SEACrowd / seacrowd-datahub

A collaborative project to collect datasets in SEA languages, SEA regions, or SEA cultures.
Apache License 2.0
55 stars 54 forks source link

Create dataset loader for UniSent #626

Closed SamuelCahyawijaya closed 1 month ago

SamuelCahyawijaya commented 3 months ago

Dataloader name: unisent/unisent.py DataCatalogue: http://seacrowd.github.io/seacrowd-catalogue/card.html?unisent

Dataset unisent
Description UniSent is a universal sentiment lexica for 1000+ languages.
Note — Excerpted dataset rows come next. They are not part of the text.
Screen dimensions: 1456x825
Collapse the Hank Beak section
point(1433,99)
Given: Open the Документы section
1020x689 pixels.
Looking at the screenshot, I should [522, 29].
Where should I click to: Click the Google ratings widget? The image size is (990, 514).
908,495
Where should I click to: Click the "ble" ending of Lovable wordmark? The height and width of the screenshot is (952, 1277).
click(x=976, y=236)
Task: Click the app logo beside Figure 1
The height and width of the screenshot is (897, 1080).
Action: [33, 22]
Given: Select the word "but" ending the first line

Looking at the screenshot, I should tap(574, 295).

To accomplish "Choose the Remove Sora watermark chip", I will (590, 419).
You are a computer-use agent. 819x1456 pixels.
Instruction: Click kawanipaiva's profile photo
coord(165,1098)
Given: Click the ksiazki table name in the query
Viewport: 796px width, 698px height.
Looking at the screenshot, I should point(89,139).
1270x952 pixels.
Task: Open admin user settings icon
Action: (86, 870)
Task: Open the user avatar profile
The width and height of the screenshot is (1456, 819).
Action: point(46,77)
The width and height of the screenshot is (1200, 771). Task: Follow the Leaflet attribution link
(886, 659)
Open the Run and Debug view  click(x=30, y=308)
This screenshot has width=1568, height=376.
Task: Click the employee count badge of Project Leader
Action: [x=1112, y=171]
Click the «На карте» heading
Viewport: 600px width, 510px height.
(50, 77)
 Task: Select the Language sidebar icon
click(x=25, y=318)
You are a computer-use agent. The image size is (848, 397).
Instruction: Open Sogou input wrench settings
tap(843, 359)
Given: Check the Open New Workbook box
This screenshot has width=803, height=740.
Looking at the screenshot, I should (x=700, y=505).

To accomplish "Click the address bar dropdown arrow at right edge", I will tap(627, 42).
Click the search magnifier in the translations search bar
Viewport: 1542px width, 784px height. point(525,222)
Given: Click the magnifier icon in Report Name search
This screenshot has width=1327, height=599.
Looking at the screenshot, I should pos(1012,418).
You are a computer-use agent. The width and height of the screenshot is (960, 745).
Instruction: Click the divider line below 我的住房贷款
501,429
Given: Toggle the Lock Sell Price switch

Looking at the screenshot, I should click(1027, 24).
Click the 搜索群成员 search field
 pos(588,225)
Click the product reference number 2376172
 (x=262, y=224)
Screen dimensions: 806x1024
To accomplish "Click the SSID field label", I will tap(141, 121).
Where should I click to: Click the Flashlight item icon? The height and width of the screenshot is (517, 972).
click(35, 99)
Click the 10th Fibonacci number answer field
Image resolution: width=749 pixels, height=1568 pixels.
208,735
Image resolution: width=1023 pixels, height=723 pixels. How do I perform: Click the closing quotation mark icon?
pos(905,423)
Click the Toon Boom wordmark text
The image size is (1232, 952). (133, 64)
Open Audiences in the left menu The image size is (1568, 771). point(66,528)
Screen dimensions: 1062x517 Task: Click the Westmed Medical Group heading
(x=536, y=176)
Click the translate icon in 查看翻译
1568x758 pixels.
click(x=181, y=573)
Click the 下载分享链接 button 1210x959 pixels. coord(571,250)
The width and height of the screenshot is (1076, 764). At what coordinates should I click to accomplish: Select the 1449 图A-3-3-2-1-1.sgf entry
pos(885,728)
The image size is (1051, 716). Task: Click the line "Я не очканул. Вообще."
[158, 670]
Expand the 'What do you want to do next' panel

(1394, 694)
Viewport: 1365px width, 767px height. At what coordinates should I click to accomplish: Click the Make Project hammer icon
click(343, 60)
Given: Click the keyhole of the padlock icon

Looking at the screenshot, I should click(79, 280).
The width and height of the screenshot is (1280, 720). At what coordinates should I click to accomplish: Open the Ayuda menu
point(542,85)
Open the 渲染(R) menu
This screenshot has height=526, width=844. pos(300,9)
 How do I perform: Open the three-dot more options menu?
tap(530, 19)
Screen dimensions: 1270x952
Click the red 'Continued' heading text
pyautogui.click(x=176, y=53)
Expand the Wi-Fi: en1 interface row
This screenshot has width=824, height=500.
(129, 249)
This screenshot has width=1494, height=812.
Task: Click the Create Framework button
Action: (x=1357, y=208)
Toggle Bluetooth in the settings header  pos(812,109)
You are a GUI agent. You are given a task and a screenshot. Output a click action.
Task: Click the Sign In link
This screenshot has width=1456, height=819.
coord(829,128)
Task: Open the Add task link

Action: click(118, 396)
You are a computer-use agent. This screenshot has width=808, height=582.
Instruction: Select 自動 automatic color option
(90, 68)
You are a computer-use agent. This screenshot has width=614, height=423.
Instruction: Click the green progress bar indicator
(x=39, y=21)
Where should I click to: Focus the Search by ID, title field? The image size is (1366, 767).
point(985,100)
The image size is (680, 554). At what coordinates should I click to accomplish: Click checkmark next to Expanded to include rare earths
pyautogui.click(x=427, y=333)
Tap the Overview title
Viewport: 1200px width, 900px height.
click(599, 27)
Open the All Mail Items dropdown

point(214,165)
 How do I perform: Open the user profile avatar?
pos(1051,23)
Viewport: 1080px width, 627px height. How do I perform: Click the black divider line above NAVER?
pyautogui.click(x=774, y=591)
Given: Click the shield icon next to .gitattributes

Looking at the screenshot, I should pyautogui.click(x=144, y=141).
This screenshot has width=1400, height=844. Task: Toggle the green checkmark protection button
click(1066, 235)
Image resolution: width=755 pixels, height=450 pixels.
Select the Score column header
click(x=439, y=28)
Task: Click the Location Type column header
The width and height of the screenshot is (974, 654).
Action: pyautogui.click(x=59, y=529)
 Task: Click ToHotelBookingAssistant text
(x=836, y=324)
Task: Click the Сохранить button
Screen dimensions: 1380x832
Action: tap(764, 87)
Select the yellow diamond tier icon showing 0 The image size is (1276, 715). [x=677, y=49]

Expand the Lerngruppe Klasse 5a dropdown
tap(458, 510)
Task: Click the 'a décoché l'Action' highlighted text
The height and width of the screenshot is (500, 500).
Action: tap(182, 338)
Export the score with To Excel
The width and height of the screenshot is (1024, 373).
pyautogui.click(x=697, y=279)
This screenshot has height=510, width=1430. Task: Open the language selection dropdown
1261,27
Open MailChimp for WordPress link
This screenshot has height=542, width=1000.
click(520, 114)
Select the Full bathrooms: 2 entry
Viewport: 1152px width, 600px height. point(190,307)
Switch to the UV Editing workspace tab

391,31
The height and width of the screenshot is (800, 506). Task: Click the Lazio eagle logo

To build UniSent, the authors use a massively parallel Bible corpus to project sentiment information from English to other languages for sentiment analysis on Twitter data. 173 of 1404 languages are spoken in Southeast Asia
Subsets -
Languages aaz, abx, ace, agn, agt, ahk, akb, alj, alp, amk, aoz, atb, atd, att, ban, bbc, bcl, bgr, bgs, bgz, bhp, bkd, bku, blw, blz, bpr, bps, bru, btd, bth, bto, bts, btx, bug, bvz, bzi, cbk, ceb, cfm, cgc, clu, cmo, cnh, cnw, csy, ctd, czt, dgc, dtp, due, duo, ebk, fil, gbi, gor, heg, hil, hnj, hnn, hvn, iba, ifa, ifb, ifk, ifu, ify, ilo, ind, iry, isd, itv, ium, ivb, ivv, jav, jra, kac, khm, kix, kje, kmk, kne, kqe, krj, ksc, ksw, kxm, lao, lbk, lew, lex, lhi, lhu, ljp, lus, mad, mak, mbb, mbd, mbf, mbi, mbs, mbt, mej, mkn, mnb, mog, mqj, mqy, mrw, msb, msk, msm, mta, mtg, mtj, mvp, mwq, mwv, mya, nbe, nfa, nia, nij, nlc, npy, obo, pag, pam, plw, pmf, pne, ppk, prf, prk, ptu, pww, sas, sbl, sda, sgb, smk, sml, sun, sxn, szb, tbl, tby, tcz, tdt, tgl, tha, tih, tlb, twu, urk, vie, war, whk, wrs, xbr, yli, yva, zom, zyp, pse, mnx, mmn, lsi, hlt, gdg, bnj, acn
Tasks Sentiment Analysis
License Creative Commons Attribution Non Commercial No Derivatives 4.0 (cc-by-nc-nd-4.0)
Homepage https://github.com/ehsanasgari/UniSent
HF URL -
Paper URL https://aclanthology.org/2020.lrec-1.506/
Gyyz commented 2 months ago

self-assign